Task to complete -
Character for character, transcribe the entries below, minus the images.

** Opening Task data block **

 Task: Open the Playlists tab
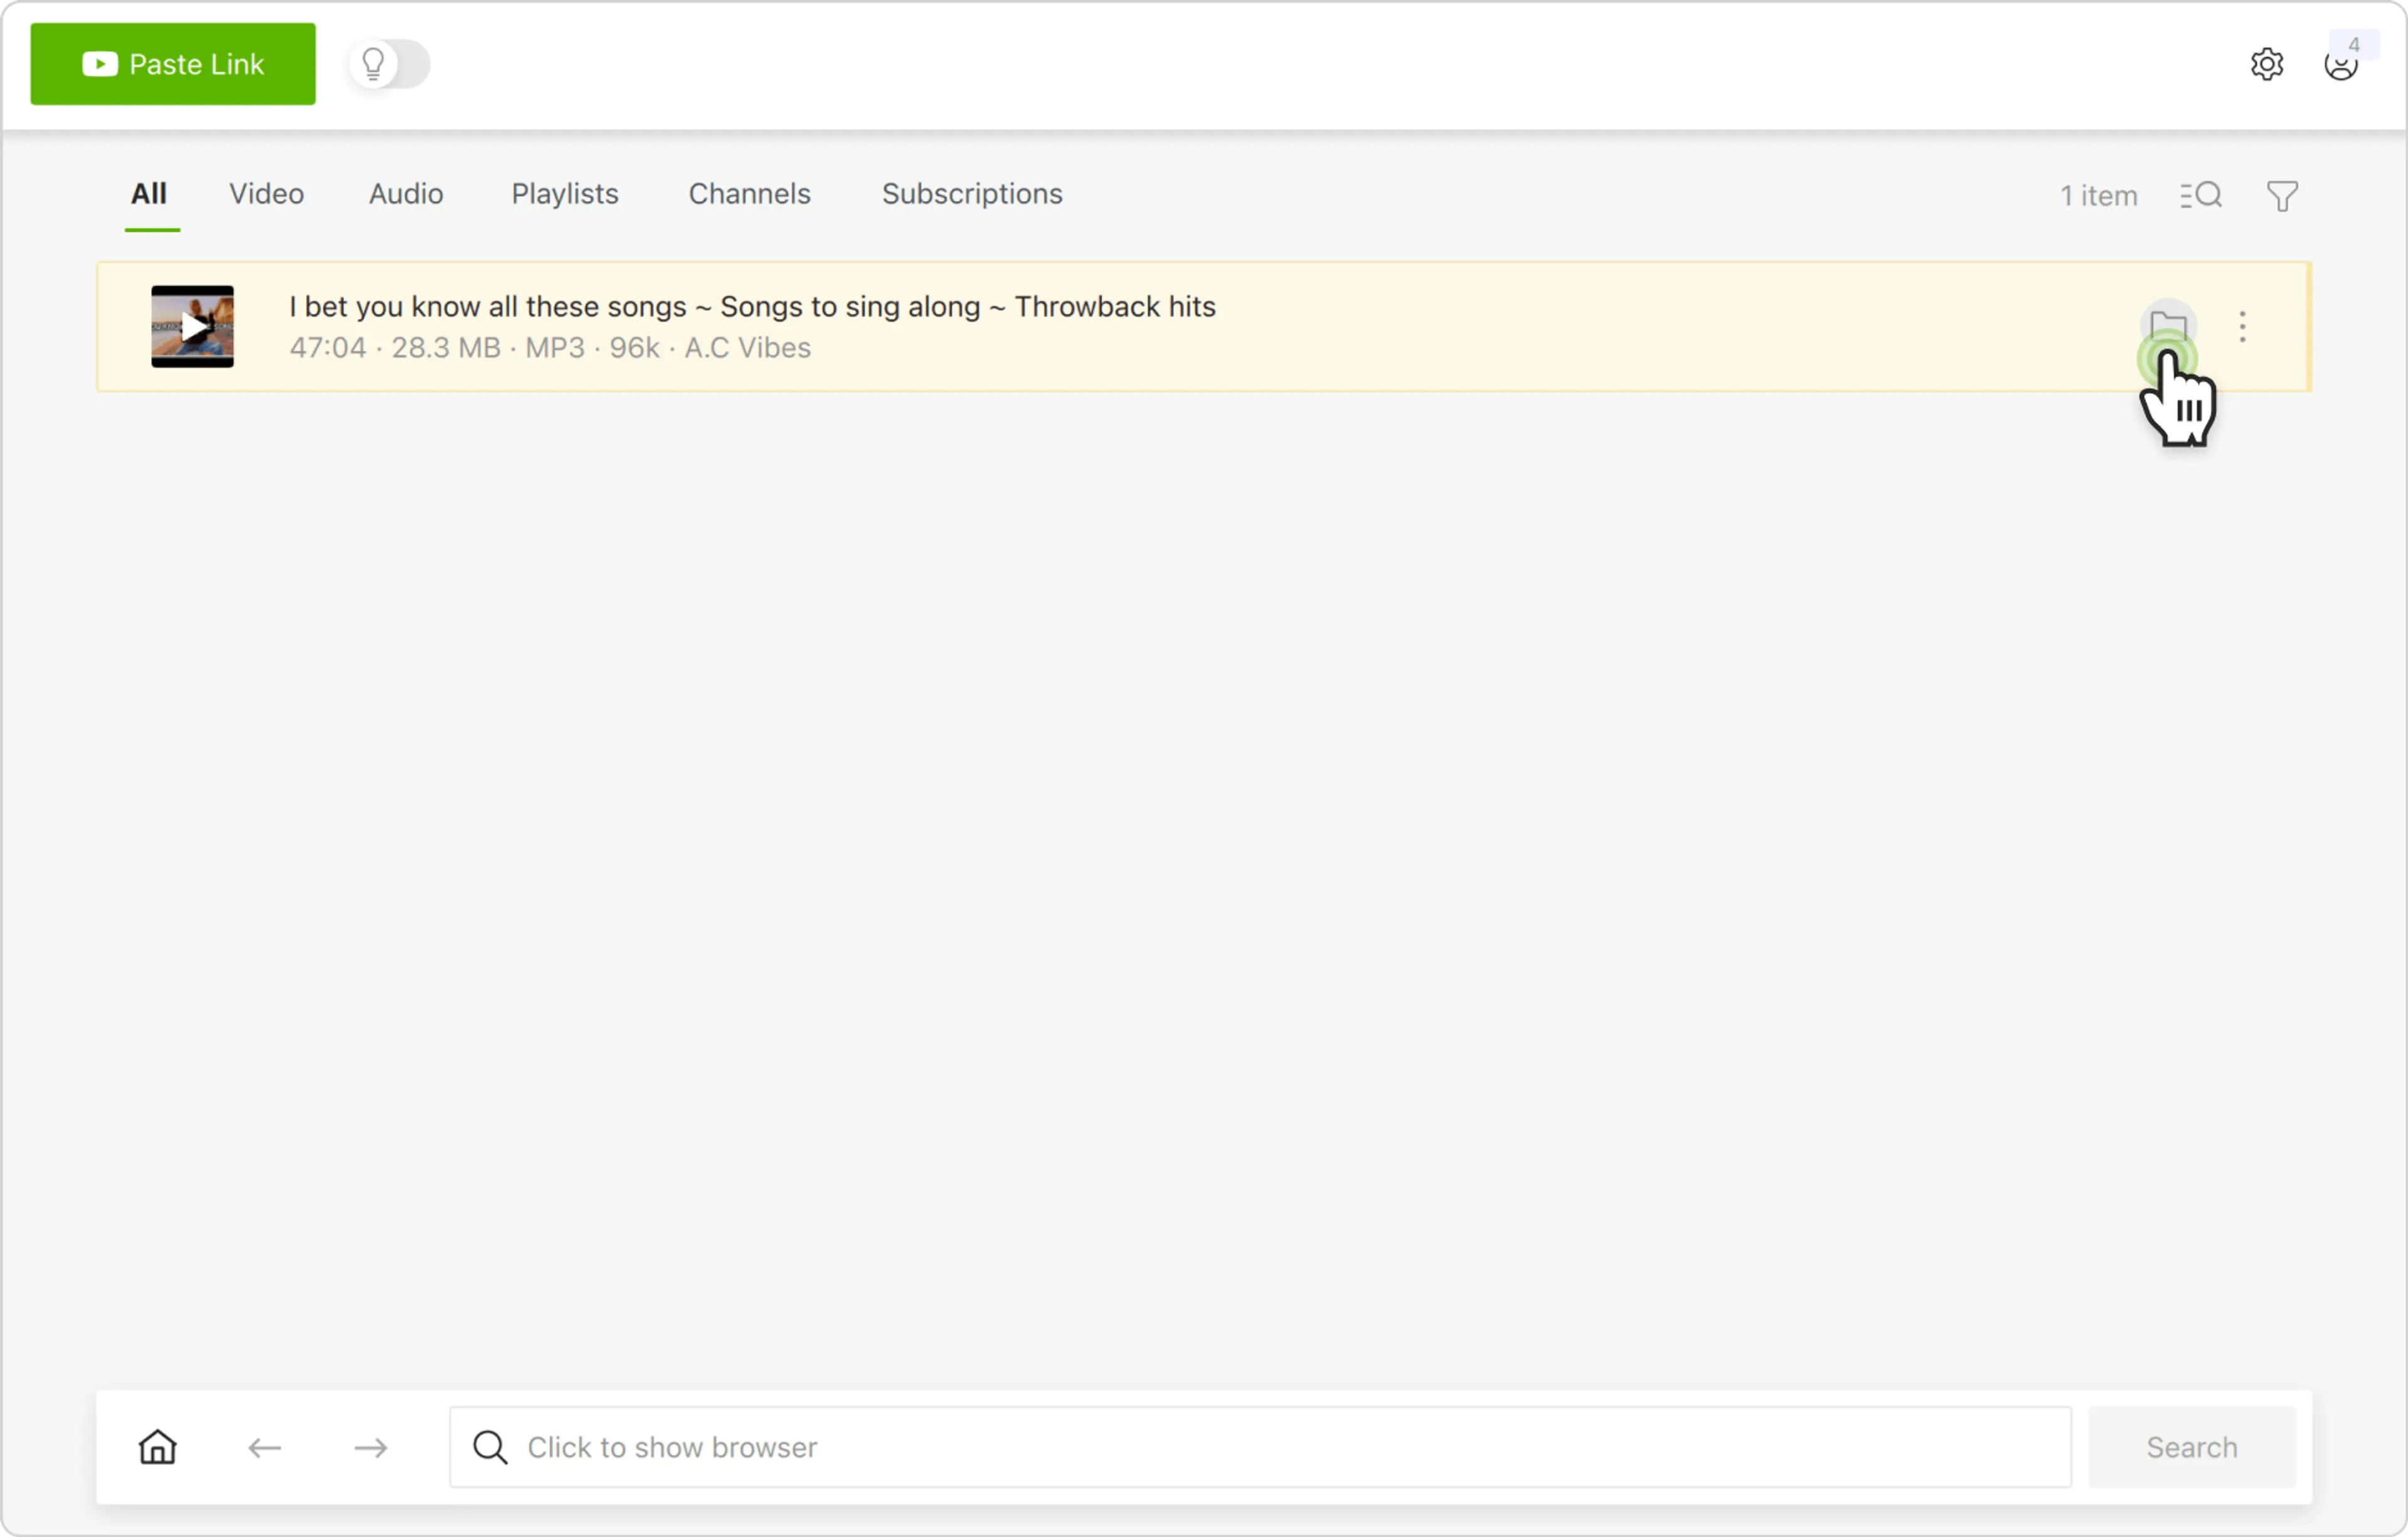click(x=565, y=194)
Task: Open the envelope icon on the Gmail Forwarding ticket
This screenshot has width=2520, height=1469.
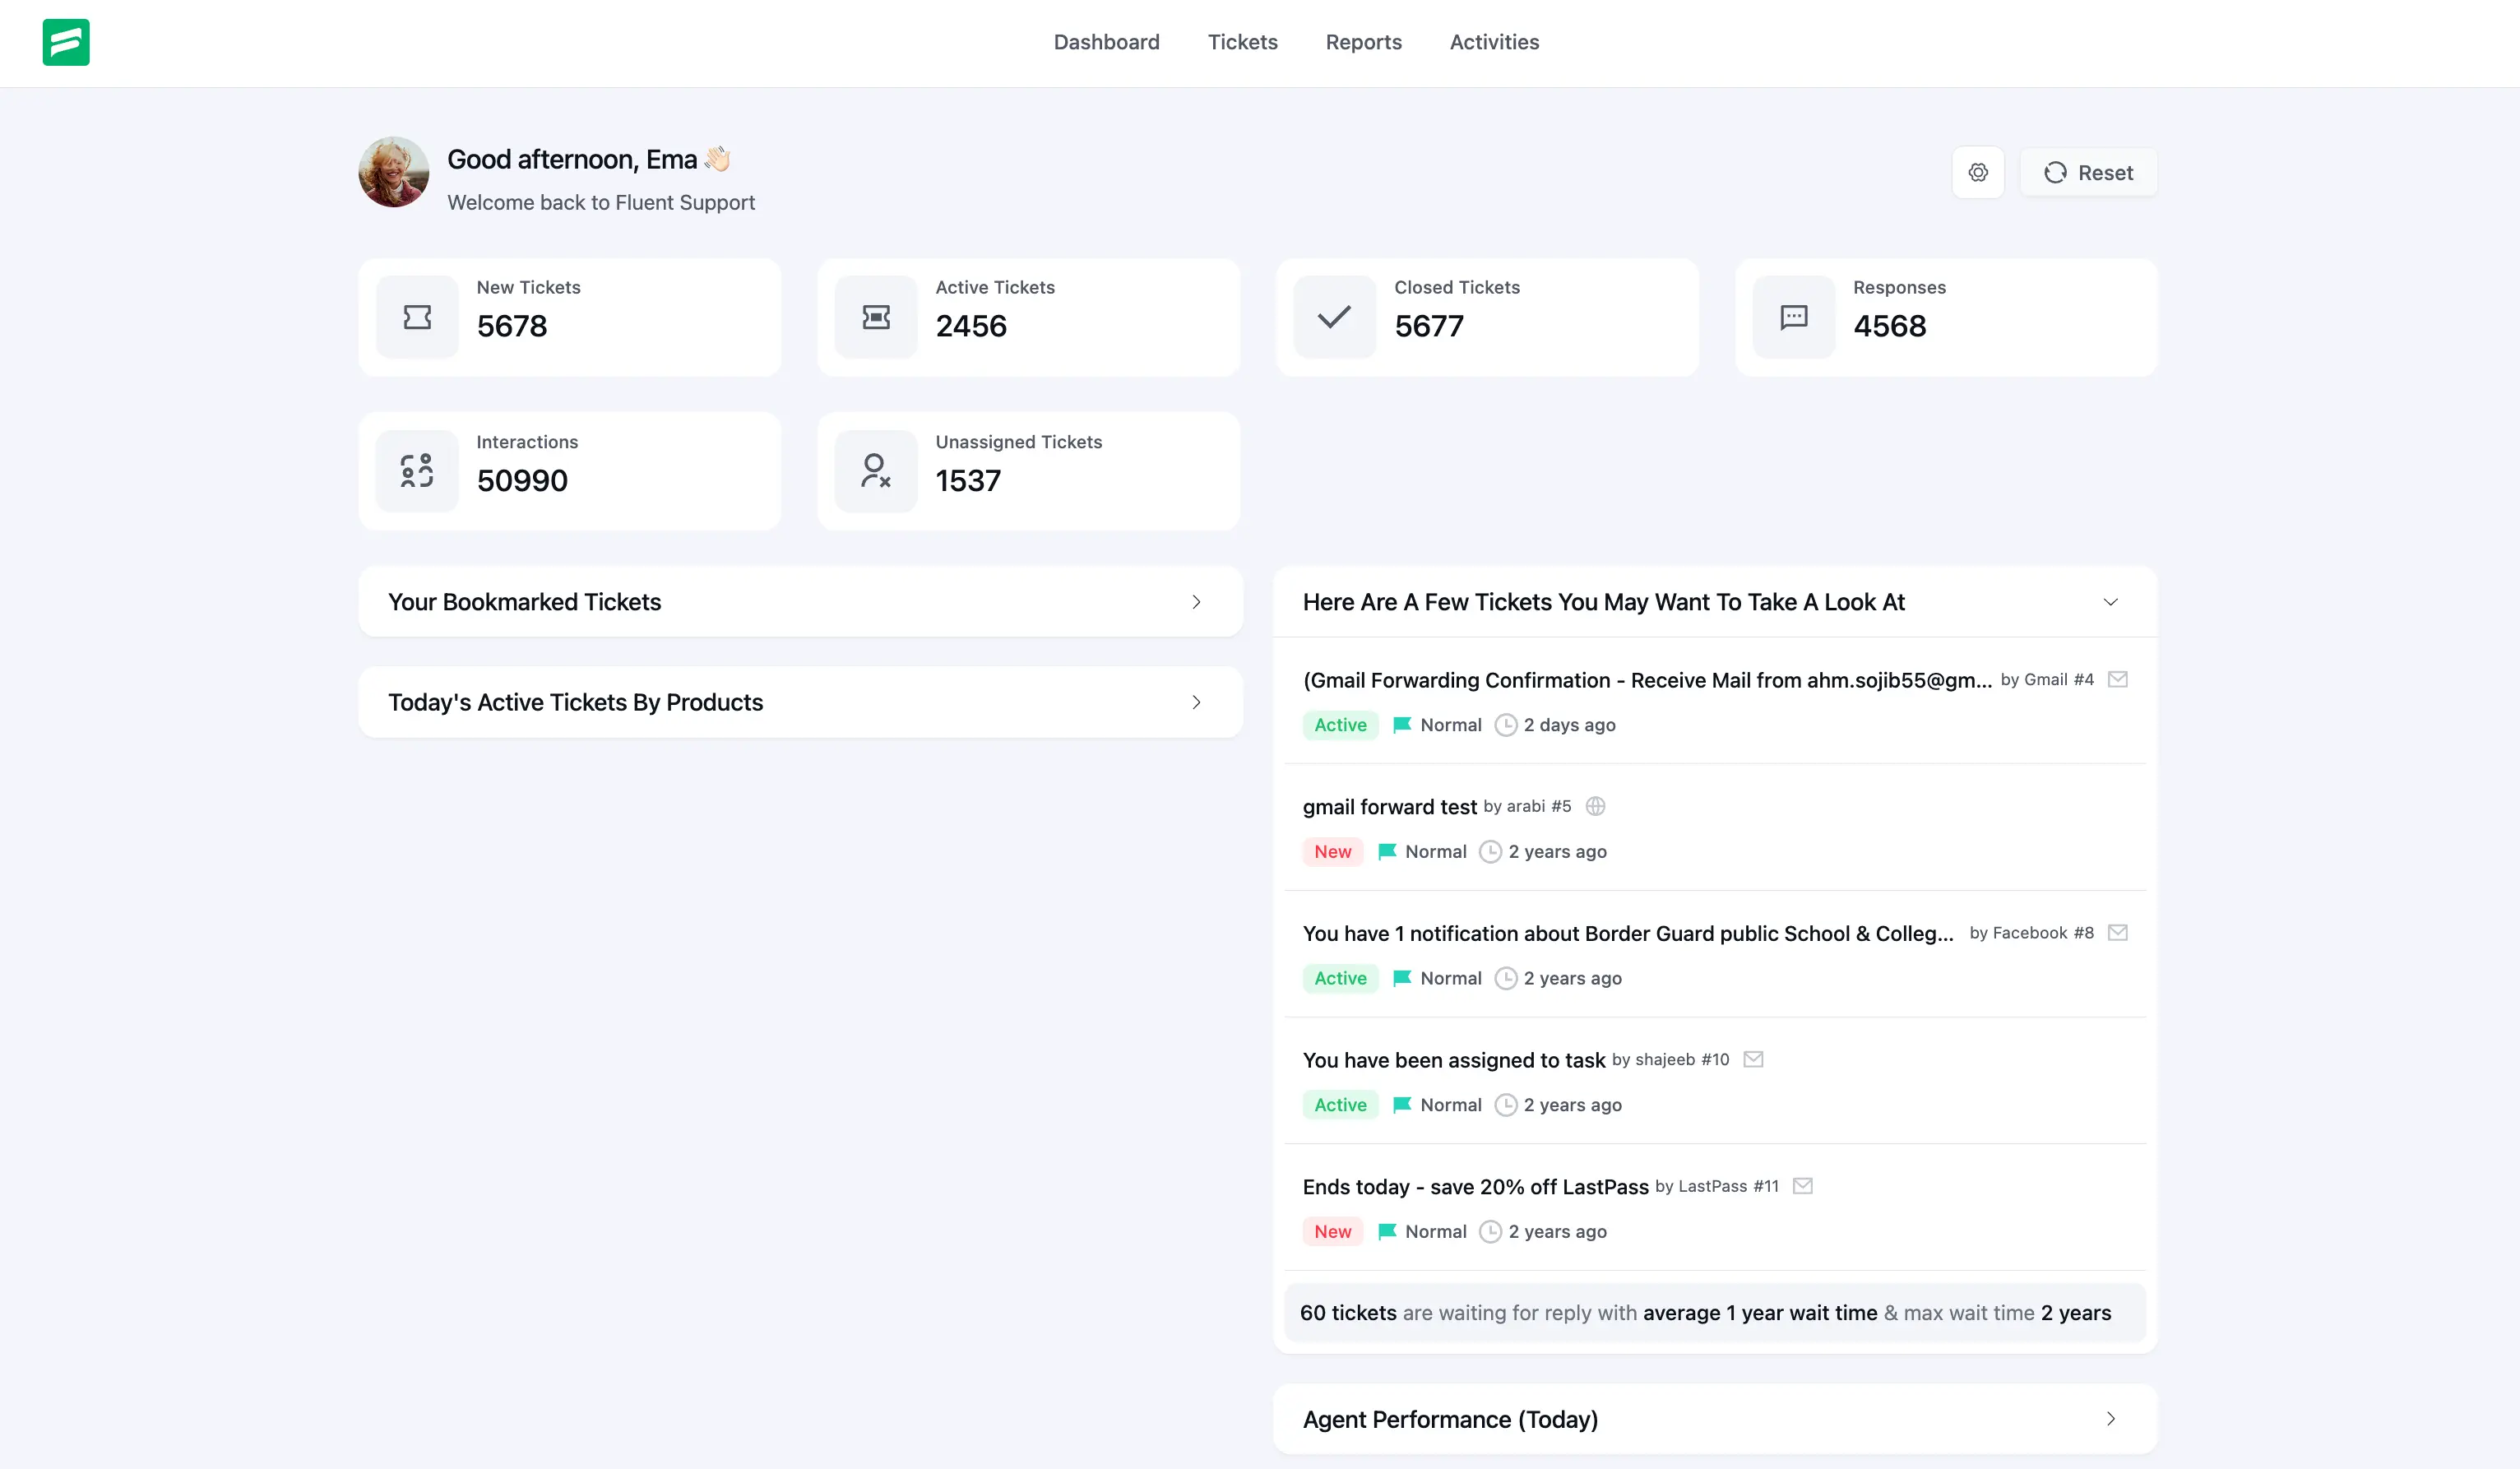Action: pyautogui.click(x=2117, y=679)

** Closing Task data block **

Result of this task -
 Task: Open the Playlists tab
click(x=565, y=194)
Task: Open the envelope icon on the Gmail Forwarding ticket
This screenshot has width=2520, height=1469.
Action: pyautogui.click(x=2117, y=679)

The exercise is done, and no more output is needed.